The survey results "really highlight the need to understand the institutional and cultural contexts of aging," said Gusmano, who was not involved in the poll.

Surprisingly, he said, people's expectations for their lives don't seem to match up with their nation's economic or health status. For example, nations with healthier populations and more financial resources might be expected to have fewer worries about aging, but that's not necessarily true.

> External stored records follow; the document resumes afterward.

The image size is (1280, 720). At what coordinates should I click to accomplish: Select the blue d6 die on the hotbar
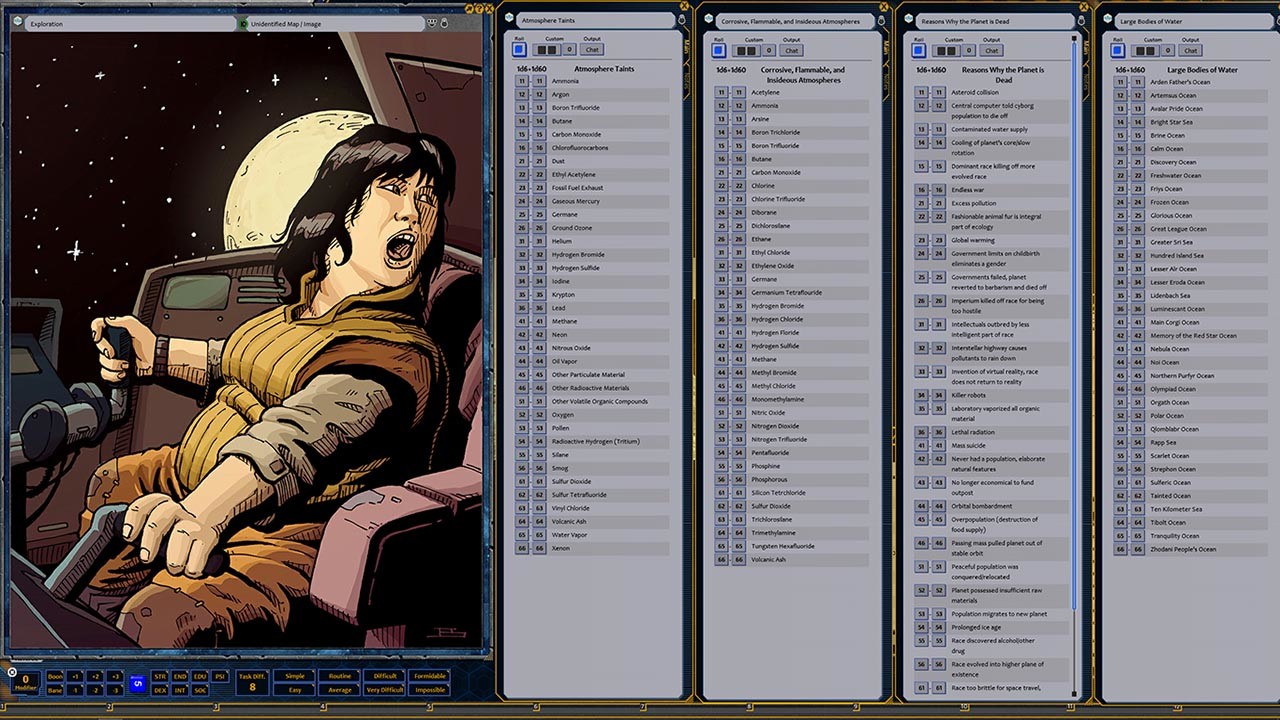136,681
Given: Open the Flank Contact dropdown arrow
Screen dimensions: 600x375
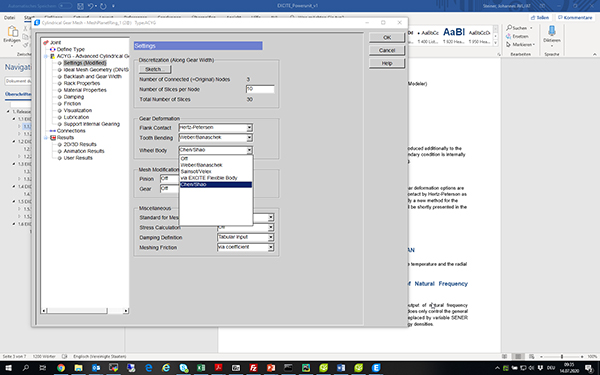Looking at the screenshot, I should pos(249,127).
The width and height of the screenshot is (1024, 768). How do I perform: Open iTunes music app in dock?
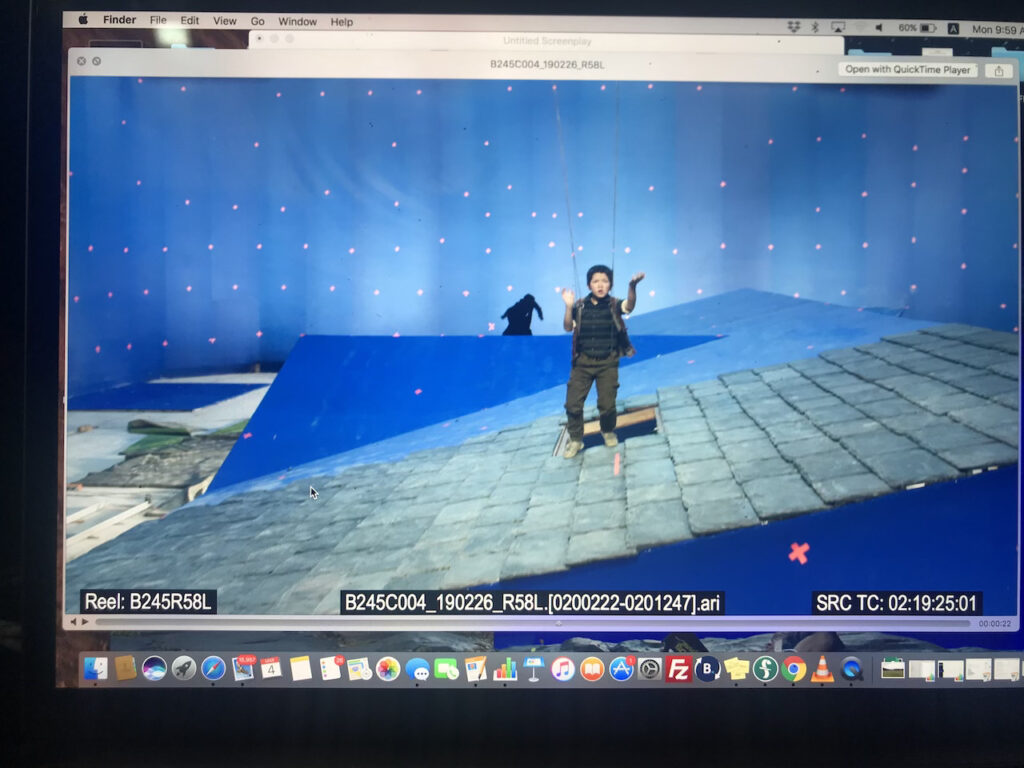pos(563,669)
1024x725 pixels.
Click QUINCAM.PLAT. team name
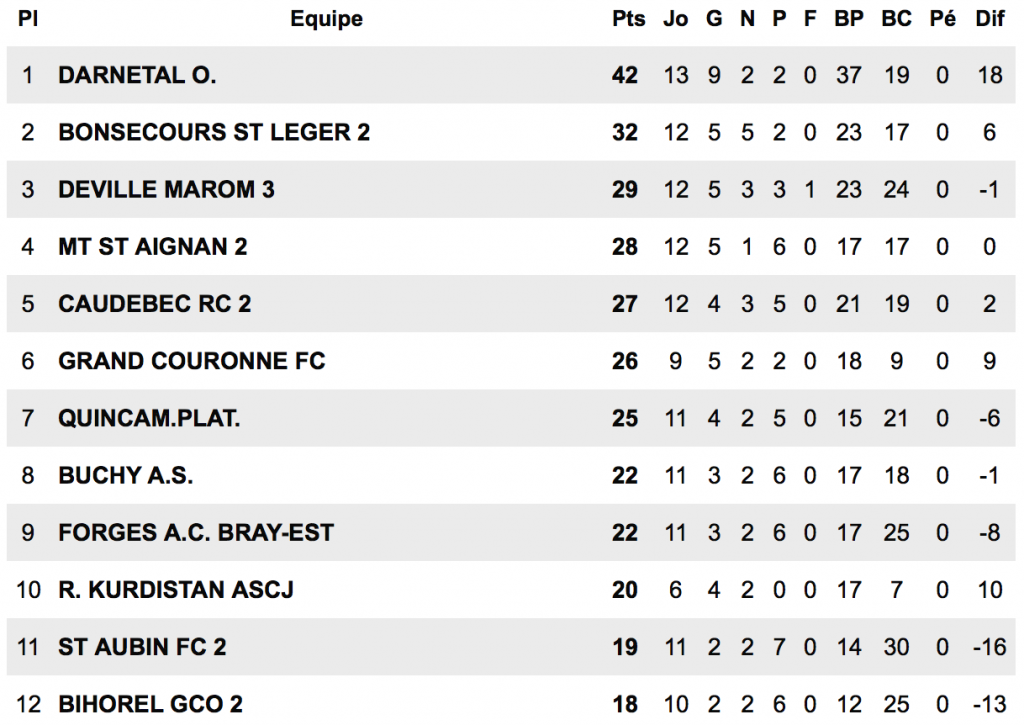pyautogui.click(x=149, y=418)
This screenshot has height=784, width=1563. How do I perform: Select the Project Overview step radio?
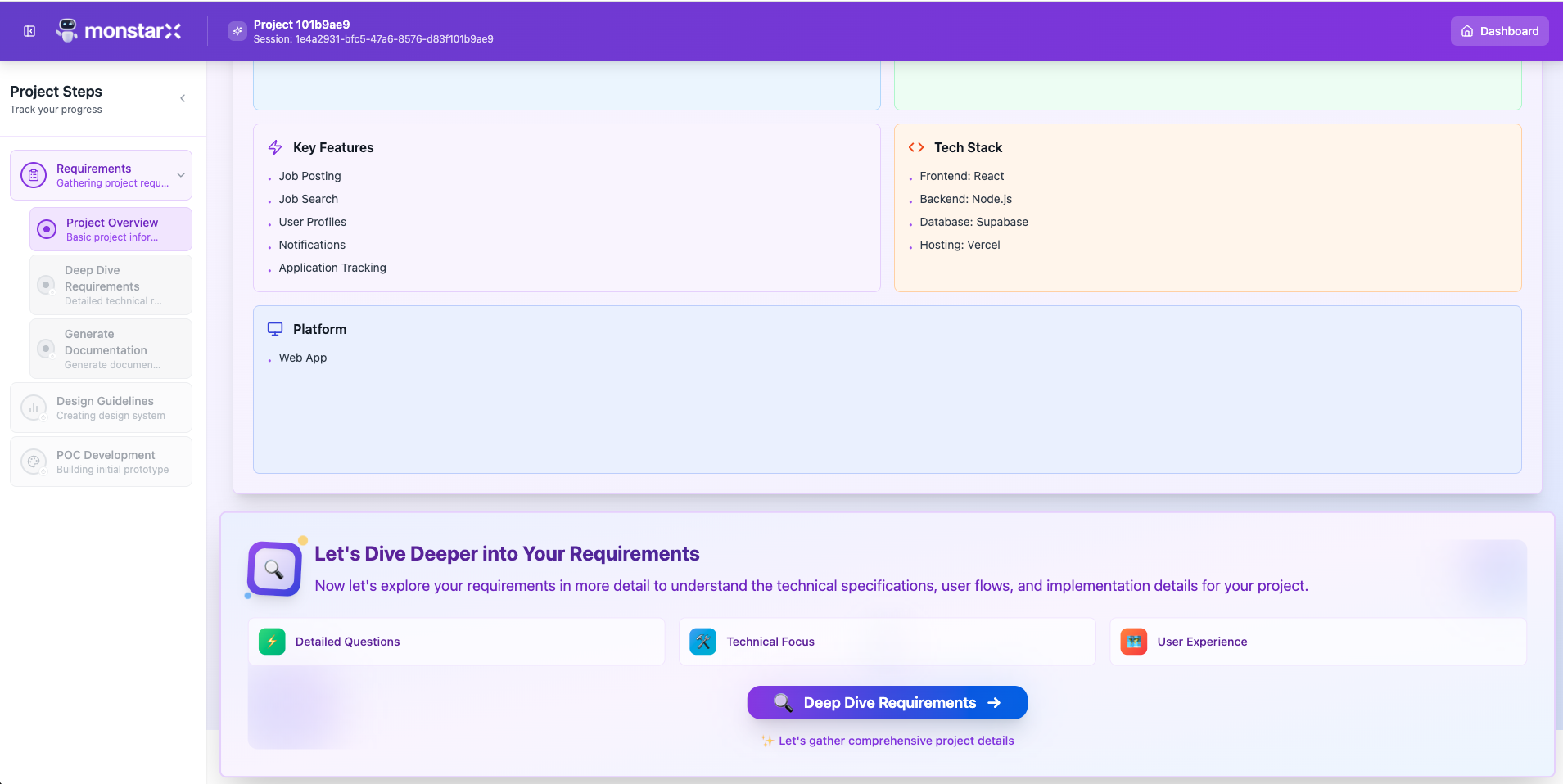[x=47, y=229]
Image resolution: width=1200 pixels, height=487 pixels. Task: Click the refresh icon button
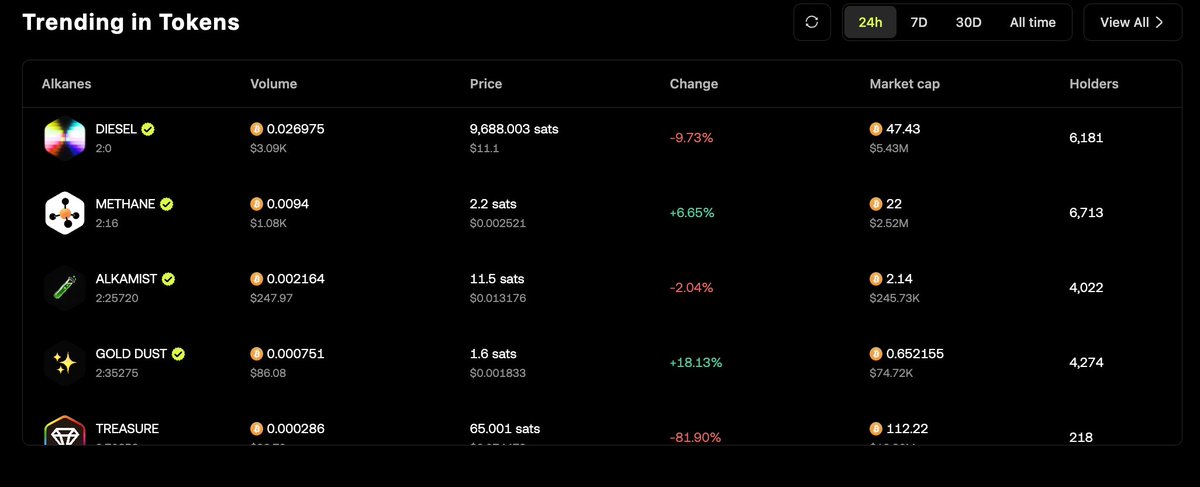[812, 22]
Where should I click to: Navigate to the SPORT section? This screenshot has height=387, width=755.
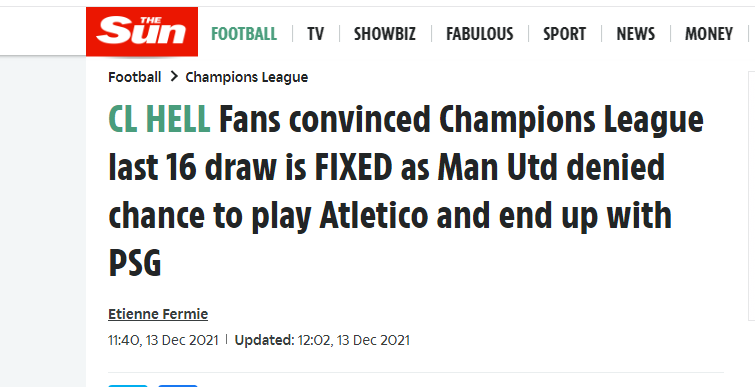564,34
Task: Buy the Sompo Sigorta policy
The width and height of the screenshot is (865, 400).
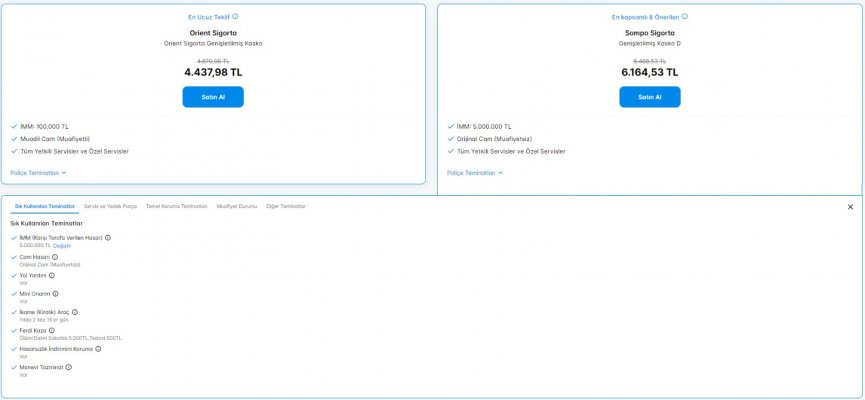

More than 39,000 people in 31 nations - age 13 and older - were interviewed in person for about 70 minutes on a variety of topics related to consumer issues and lifestyle, according to Diane Crispell, executive editor of the consulting firm. On the aging question, they were asked to identify which of 18 conditions they worried most about. When the views of those 50 and older were separated out, they showed higher concerns overall about independence and mental sharpness, but less about appearance. For the most part, however, views within each country were similar across the age spectrum.

Concern about aging was widespread in several European nations, including Sweden and Spain, as well as in Japan. Gusmano found the Swedes' worries particularly surprising because of the overall health of the nation and its generous healthcare benefits.

Egyptians' lack of concern left the researchers guessing. Crispell said the surveyed population in Egypt was more urban and upscale than in some Western nations, and may reflect the view that residents have the resources to protect themselves from problems. Or perhaps the strong, family-based culture and a population with relatively few older folks promotes a more positive view, she said.

Gusmano had another thought: Perhaps Egyptians think problems with aging are inevitable, so why worry.

The survey also turned up interesting cultural quirks. In Belgium, 41 percent were concerned about incontinence, the highest level of concern in any surveyed nation about that problem. Brazil took the prize for most concern about losing sexual drive and losing teeth. The greatest concern about losing hair or having it go gray was recorded in India.